For centuries, women have fought for the privilege of inheriting family property worldwide. The notion of granting women property rights was frowned upon in many countries since they believed they would not always remain with their birth families. India is no exception, with a long history of tradition dictating that property should only be passed down to male heirs.
However, things have changed in recent years, and women in India now have more rights when it comes to inheriting property.
The law of inheritance has been amended to allow women to inherit property from their parents, grandparents, and other relatives equally. The Married Women’s Property Act also protects a married woman’s right to own and dispose of the property in her name. In the section below, we will discuss the law of inheritance in India.
Let’s get started.
Women’s Property Rights Under Hindu Law
The Hindu Succession Act has controlled the inheritance rights of Hindus, Buddhists, Sikhs, and Jains in India since 1956. The Hindu canonical “shastra” and custom rules were used to regulate Hindus living in various parts of the nation before the Hindu Succession Act (HSA), 1956.
Once a Hindu male tragically died intestate, daughters had equal rights to their father’s private property. However, they had no claim to the joint family or inherited property. Only an organization known as the Coparcenary, which is understood to refer to male members of a dynasty, had the power to acquire ancestral property. According to these rules, “sons” were regarded as “Hindu Coparcenary” and had a title to a family estate by birth.
The Hindu Succession Act of 1956 became the first law passed after independence to establish a comprehensive and consistent framework for Hindu inheritance. It was implemented as a reform to the current system. The Hindu Women’s Rights to Property Act of 1937 had been in effect for women’s inheritance laws before the HSA. Its adoption was revolutionary in and of itself since it granted Hindu widows their first-ever succession rights.
Muslim Women’s Inheritance Rights
Muslim inheritance laws are based on Islamic legislation, holy decrees, and Quranic principles. It is thought that gendered ideas about inheritance rules predated Islamic Arabia, with only men’s preferences being expressed and women having no inheritance rights. Although it is believed that the Prophet instituted changes to bring about gender equality, there remains inequality in the relationships between men and women.
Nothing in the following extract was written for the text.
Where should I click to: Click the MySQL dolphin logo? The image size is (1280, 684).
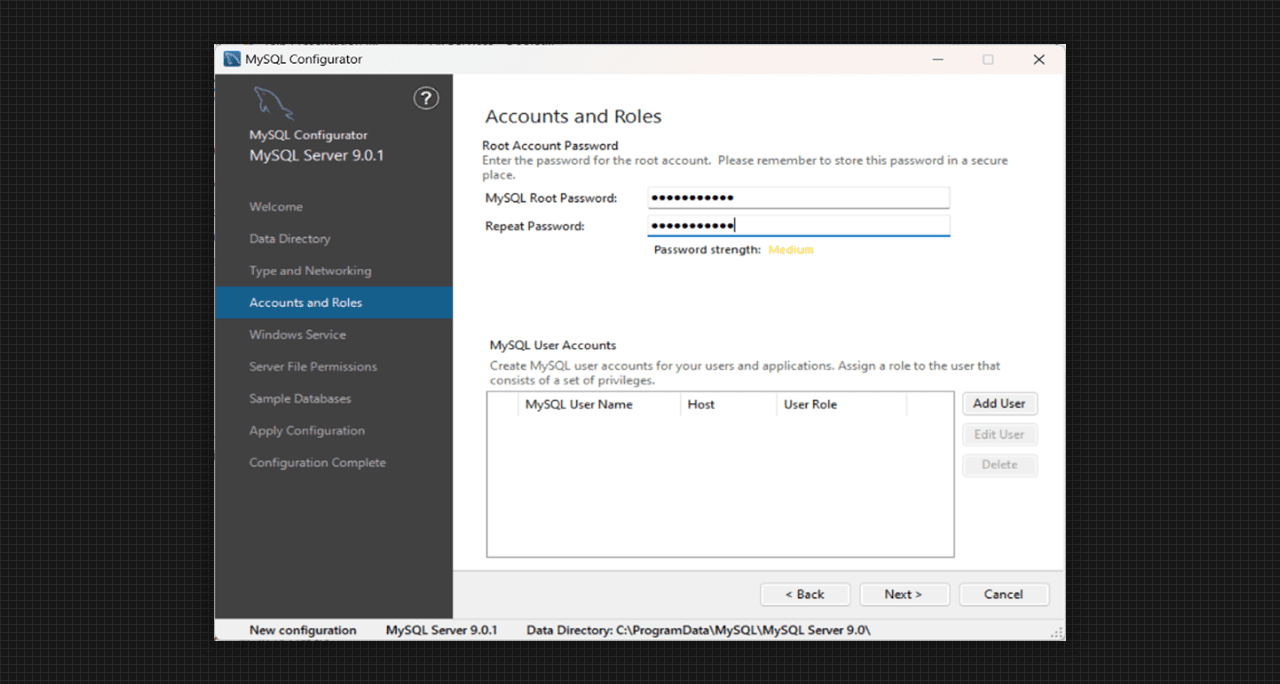(x=273, y=104)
Sunni and Shia are the two schools of thought that make up Muslim law. India is the primary operating country for the Sunni school. Hanafi, Maliki, Shafi, and Hanbali are its four sub-schools. Most Muslims in India practice the Hanafi thought system.
According to the Hanafi school (3 principles and 4 subsidiaries), the Agnatic, Koranic, and uterine heirs are the main heirs. The subsidiaries are the state, the recognized relative, the only legatee, and the successor through agreement.
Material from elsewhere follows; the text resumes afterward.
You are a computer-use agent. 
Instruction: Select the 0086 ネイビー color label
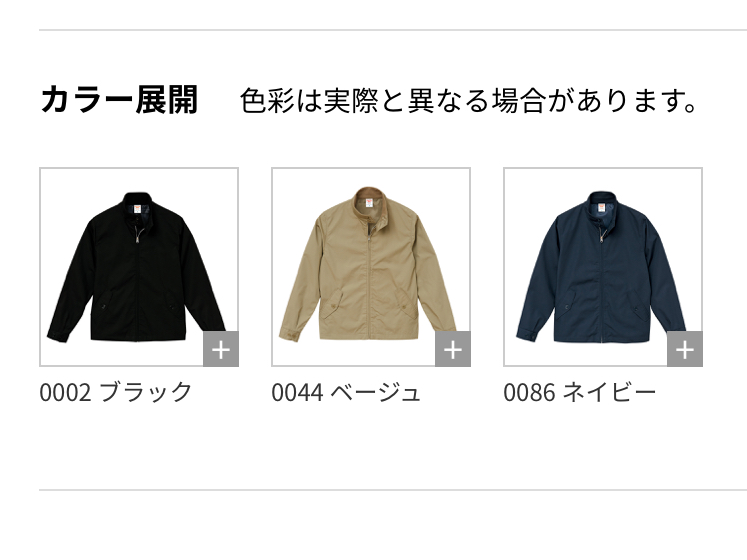pyautogui.click(x=580, y=392)
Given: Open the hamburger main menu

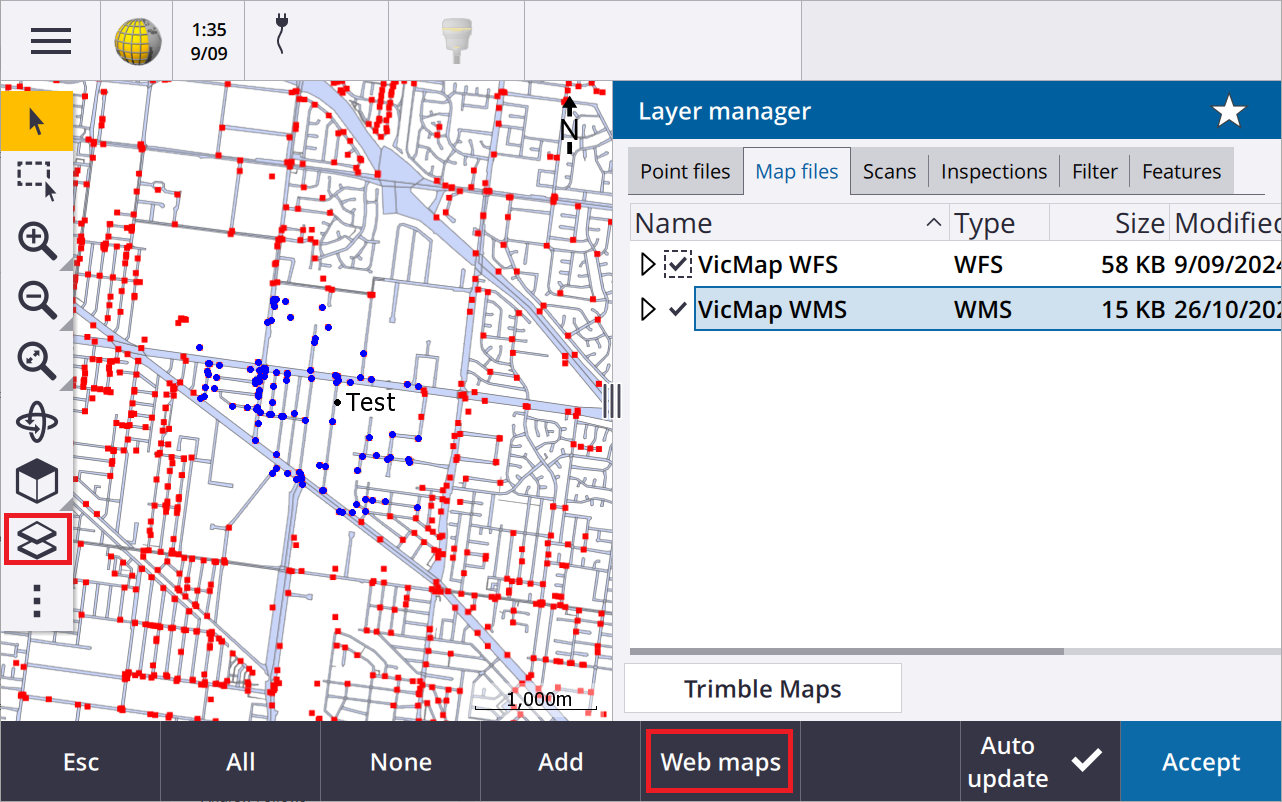Looking at the screenshot, I should pos(50,41).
Christian Women’s Inheritance Rights
The Indian Succession Act of 1925 addresses the ownership rights of Christian women in India. The fact that such an act doesn’t in any way discriminate against women is one of its strongest features. All male and female offspring are regarded as lineal descendants and are entitled to an equal portion of the inheritance of the intestate parents. It also grants widows and divorcees the same rights over their husbands’ possessions.
The 1925 Act’s Section 33 explains how such an intestate male’s estate would pass to his widow, whether she has lineal offspring or family or not. In addition, a husband (widower) possesses the very same rights to his intestate wife’s property under Section 35 of the 1925 Act in a manner comparable to that granted to the widow under Section 33.
The Bottom Line
In India, women have the same legal rights as men regarding inheriting and owning property. However, there are still some disparities between the sexes when it comes to these laws. For example, married women’s rights to property are often not as well protected as those of unmarried women.
Additionally, the law of inheritance favors sons over daughters in many cases. In India, the government is working to close the gap between the sexes regarding property law, and there has been some progress in recent years. The Married Women’s Property Act is a great initiative as a married woman has the right to own and dispose of the property in her name.